Early 1990s: Jean Muir Essentials (lower-priced separates)

==Personal life==
In 1955, Jean Muir married a German actor, Harry Leuckert, with whom she co-founded Jean Muir Ltd. and lived in London and Lorbottle Hall near Alnwick in Northumberland. Their marriage was unconventional, described by Leuckert as "wonderful and loving, but never singular". In 1976, Leuckert fathered a daughter, Friederike, with another woman. His wife was aware of this, and Leuckert continued to live with her whilst paying regular visits to his daughter and her mother, Ingrid, in Germany. According to Friederike, this was normal:

"People find that hard to believe, but Miss Muir knew about it, my mother knew about it and I knew about it. Nothing was hidden, but nor was it public".

Leuckert married Ingrid following the death of his wife. Friederike went on to become manager of the flagship Jean Muir shop in London when it opened in 2004.

==Death and legacy==
Jean Muir died in 1995, aged 66, at the London Clinic, of breast cancer. She was buried at St Bartholomew's Church in Whittingham, Northumberland. At the funeral, by request of the deceased, her friends all wore black with white flowers.

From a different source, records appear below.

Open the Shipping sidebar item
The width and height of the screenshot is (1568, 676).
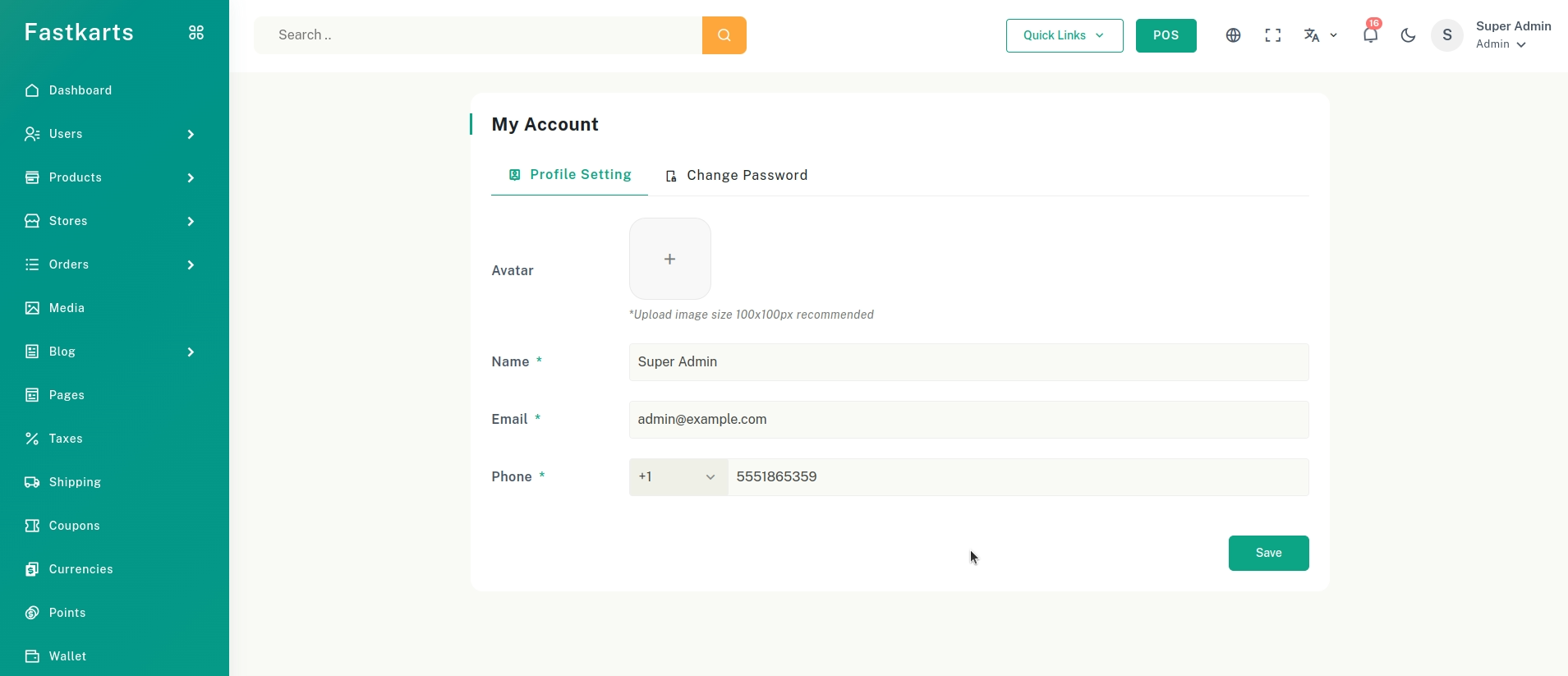(x=75, y=482)
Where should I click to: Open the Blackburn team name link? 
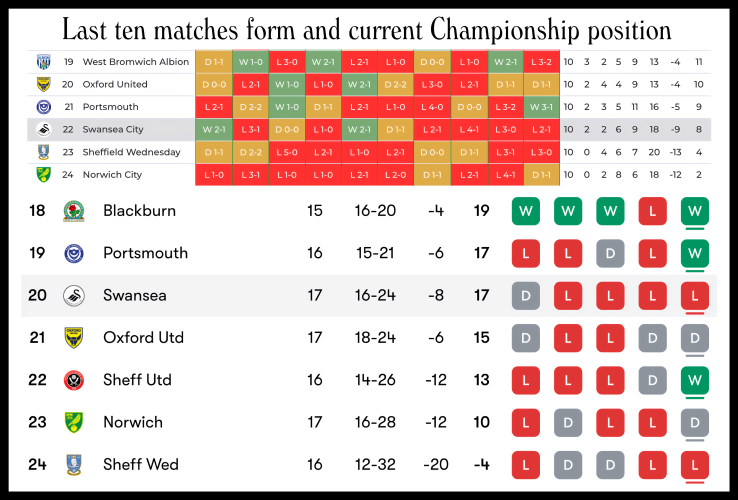click(139, 211)
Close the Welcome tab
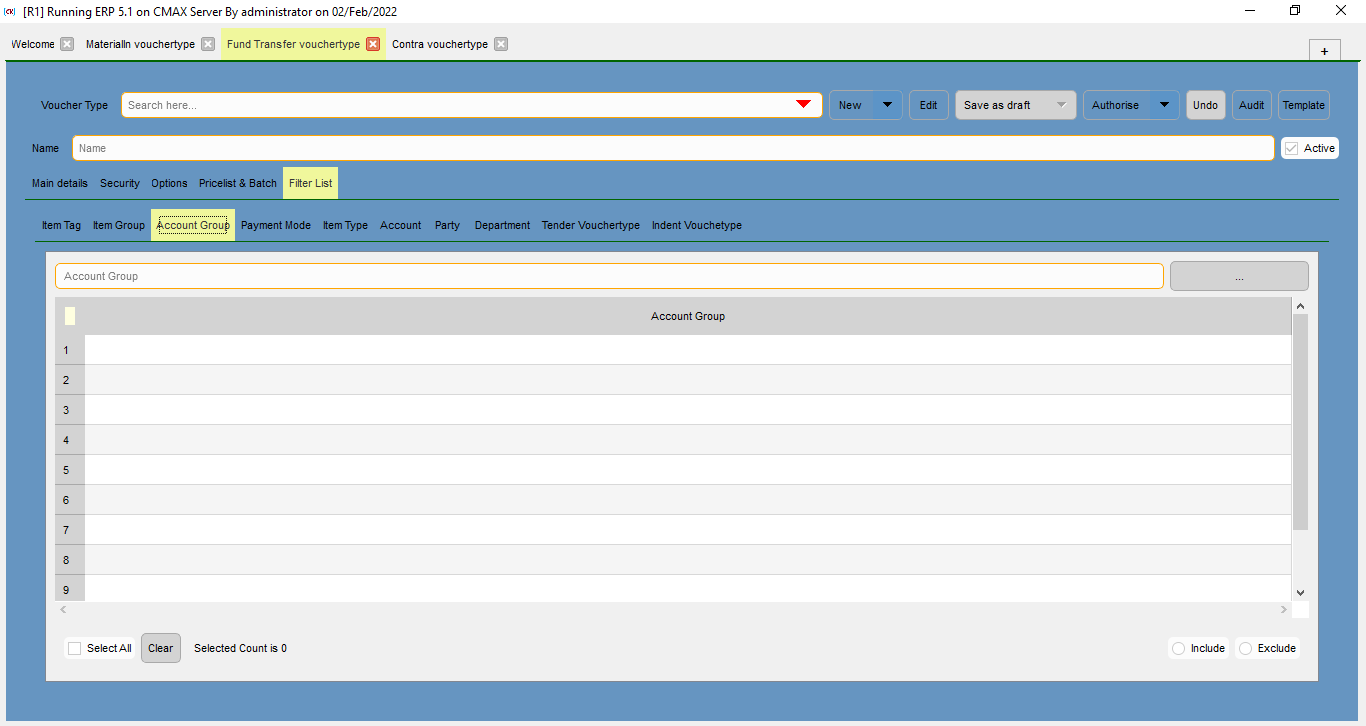Image resolution: width=1366 pixels, height=726 pixels. click(67, 44)
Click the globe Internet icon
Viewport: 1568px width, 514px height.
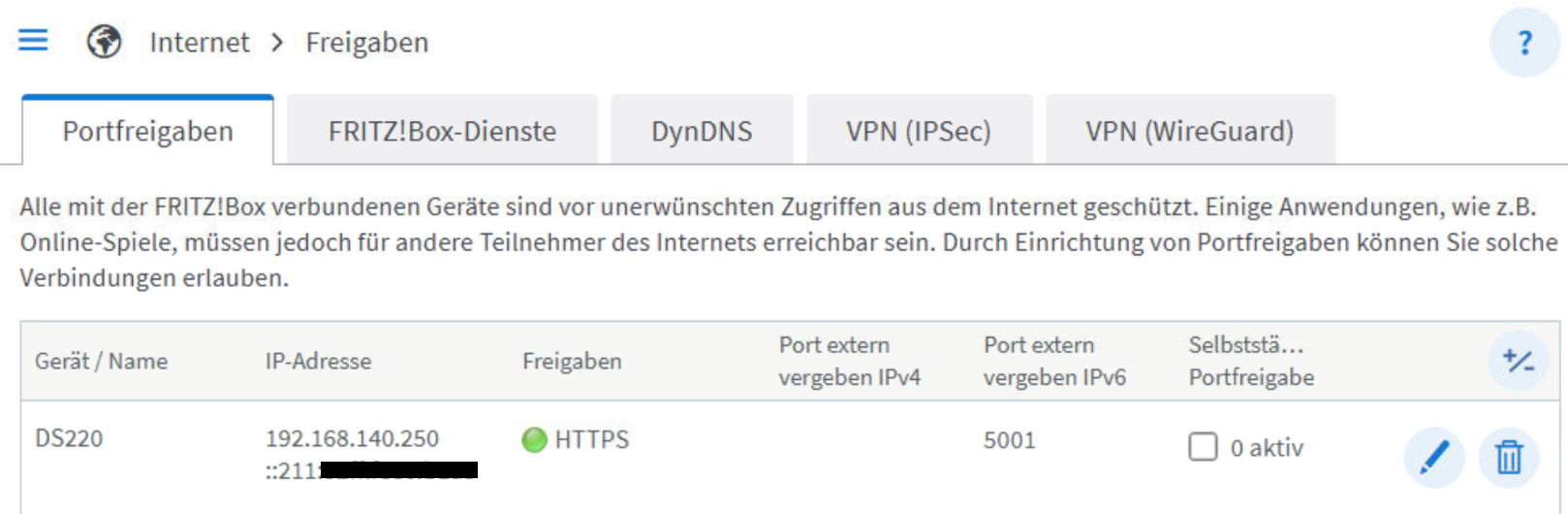coord(104,42)
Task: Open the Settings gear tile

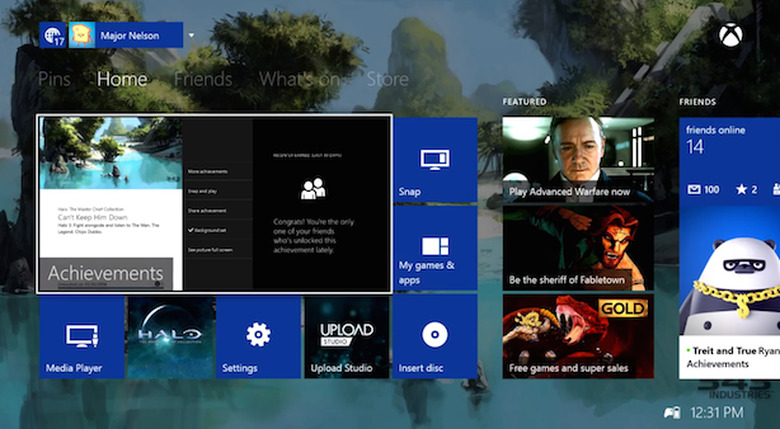Action: (x=258, y=336)
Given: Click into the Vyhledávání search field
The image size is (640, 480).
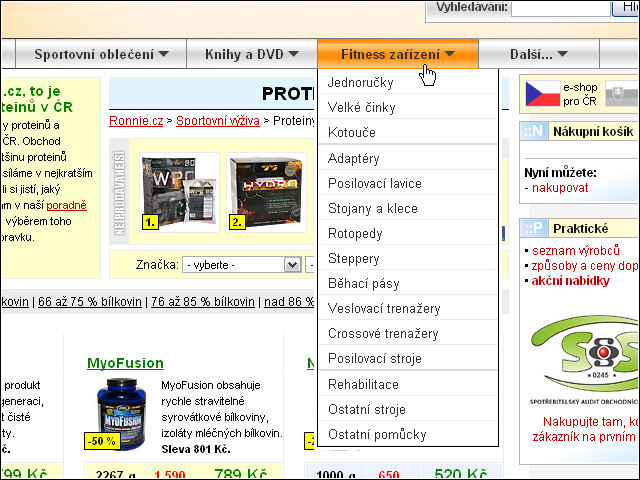Looking at the screenshot, I should tap(561, 7).
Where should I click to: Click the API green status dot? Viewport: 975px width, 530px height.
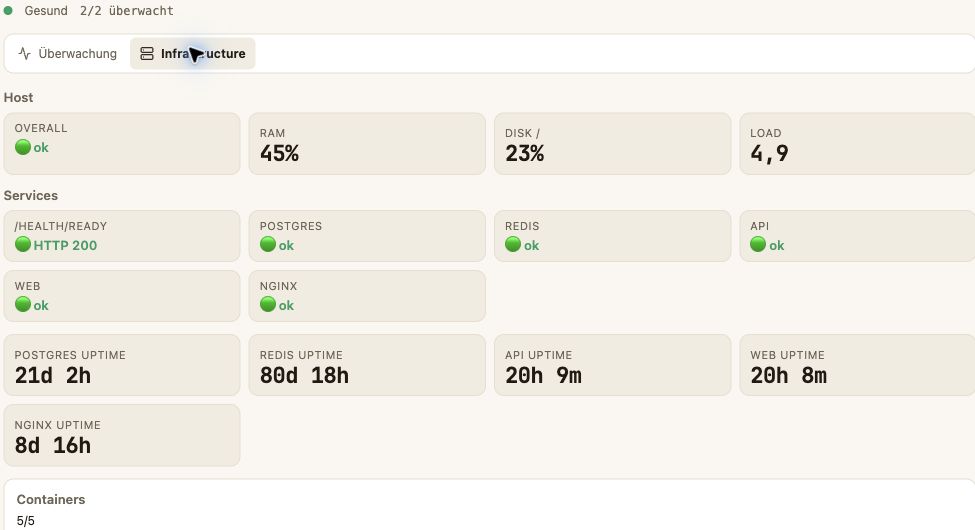tap(758, 244)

She had kept her terminal illness secret from even close friends, working right up to the end. Shortly before her death, she began fundraising for the National Museum of Scotland in Edinburgh. Her husband and Jean Muir Ltd. continued the work begun, and pledged money in her memory, as did many of her personal friends and loyal customers. In recognition of her work, the Museum's Silver Room is dedicated to Jean Muir, while Jean Muir Ltd is named upon the founder's stone at the Museum entrance.

In 2005, Leuckert donated Jean Muir's archive collection of her fashion and accessory designs to the National Museums of Scotland. A special exhibition on Muir's design career opened on 7 November 2008 at the Museum.

In April 2021 English Heritage announced that Muir was one of six women who they were honouring with a blue plaque this year, marking the central London showroom and office of her flagship brand, Jean Muir Ltd.